Pendant les semaines qui suivent un licenciement, un collaborateur a besoin de stabilité. Avant d’avoir défini ses compétences et d’avoir défini le poste qu’il doit rechercher, cela ne sert à rien de le lâcher sur le marché du travail. Car celui qui n’a pas encore réussi à digérer émotionnellement son licenciement risque de donner une mauvaise impression aux recruteurs. Et avant d’être en mesure d’expliquer rationnellement pourquoi il est à la recherche d’un nouveau travail, il ne devrait pas accepter d’entretiens. On ne laisse qu’une seule fois une première impression. Et quand celle-ci est mauvaise, il n’y aura pas de deuxième chance.
Lors de licenciements, on oublie souvent que les collègues de l’employé qui a été congédié res-tent dans l’entreprise. Et lorsque ceux-ci apprennent que le processus de licenciement s’est mal passé, leur motivation risque d’en prendre un coup. La période entre l’annonce et le départ effectif du collaborateur nécessite donc une attention particulière de la part des cadres de l’entreprise. Et il ne s’agit pas uniquement de s’assurer que les tâches de la personne licenciée ont été prises en charge par le reste des collaborateurs, mais aussi d’être attentif au changement de la structure sociale de la société, causée par le départ.
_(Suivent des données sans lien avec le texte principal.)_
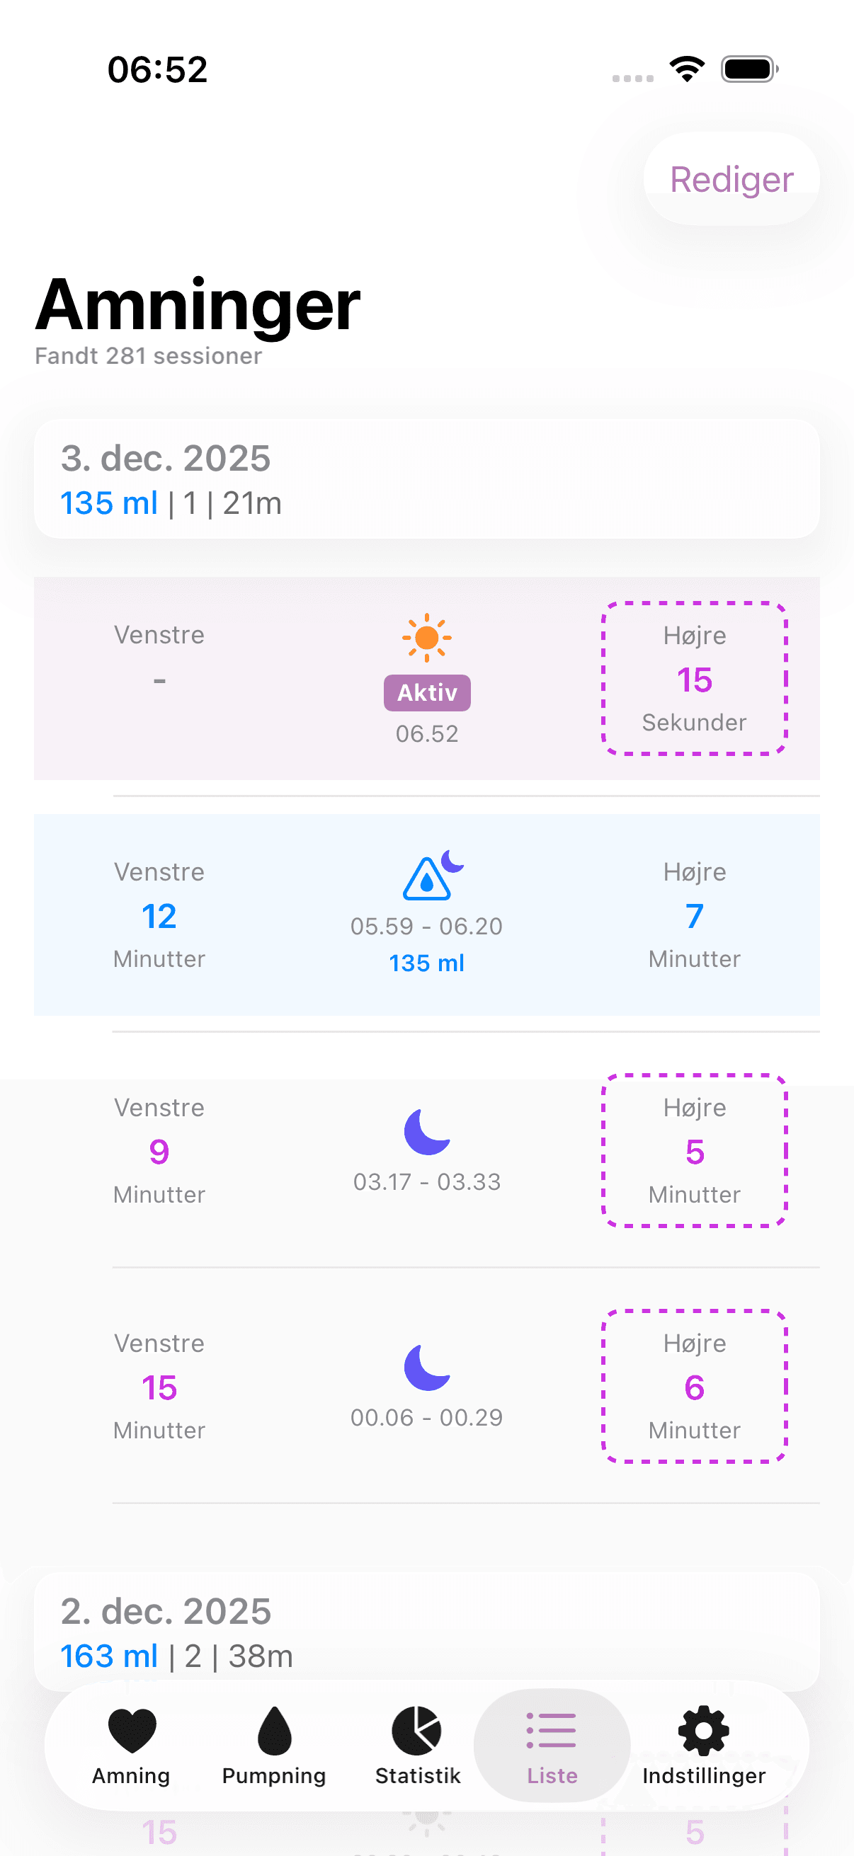This screenshot has width=854, height=1856.
Task: Tap the Aktiv status badge
Action: [427, 692]
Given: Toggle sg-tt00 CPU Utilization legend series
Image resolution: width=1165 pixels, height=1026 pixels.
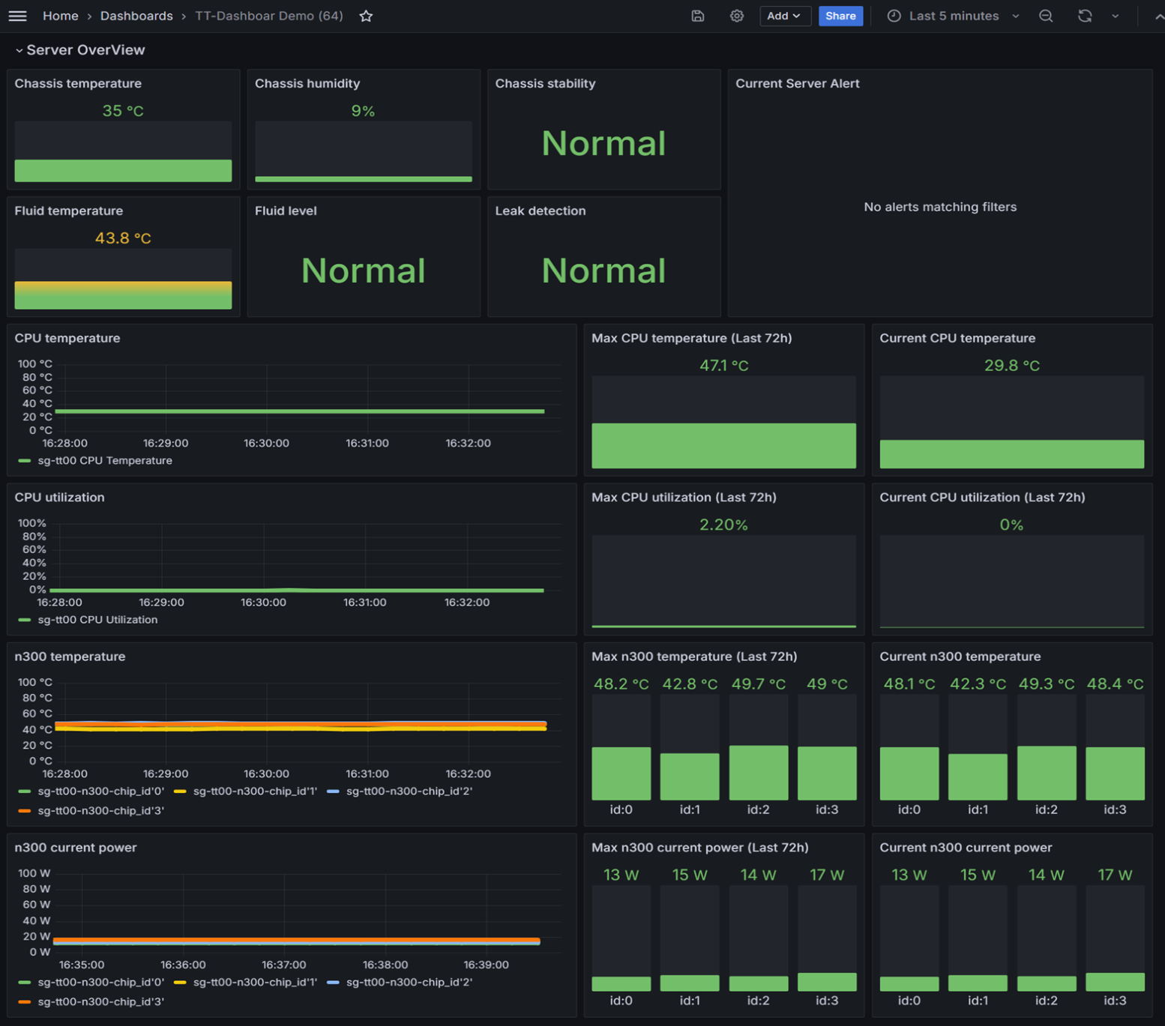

Aujourd’hui, les licenciements se multiplient et se déroulent souvent sur une période plus courte. Pourquoi? Par le passé, le contrat symbolique qui liait l’employeur à l’employé assurait à ce dernier du travail et un salaire qui lui permettait de construire sa vie sur le long terme. En échange, l’employé s’engageait plus ou moins à vie pour son entreprise qui devenait en quelque sorte sa deuxième famille. Les deux parties pouvaient donc tabler sur la stabilité et la sécurité de leurs rapports.
Aujourd’hui, la sécurité et la stabilité n’existent plus dans notre économie. A cause des changements structurels incessants, l’employeur est sans cesse à la recherche de nouvelles compétences, de nouvelles valeurs et de nouvelles visions. Cette situation exige donc plus de flexibilité et surtout une meilleure capacité d’adaptation de la part des employés. Mais quand un licenciement s’impose, l’entreprise devrait tout entreprendre pour offrir à son collaborateur les moyens de réorienter sa carrière. Avec par exemple un bon programme d’«outplacement». En échange, l’image de l’entreprise sera renforcée. Et cette image positive ne servira pas seulement à motiver les collaborateurs restés dans le ba-teau. Elle servira aussi à attirer de nouveaux talents. Et donc d’assurer l’avenir de l’entreprise.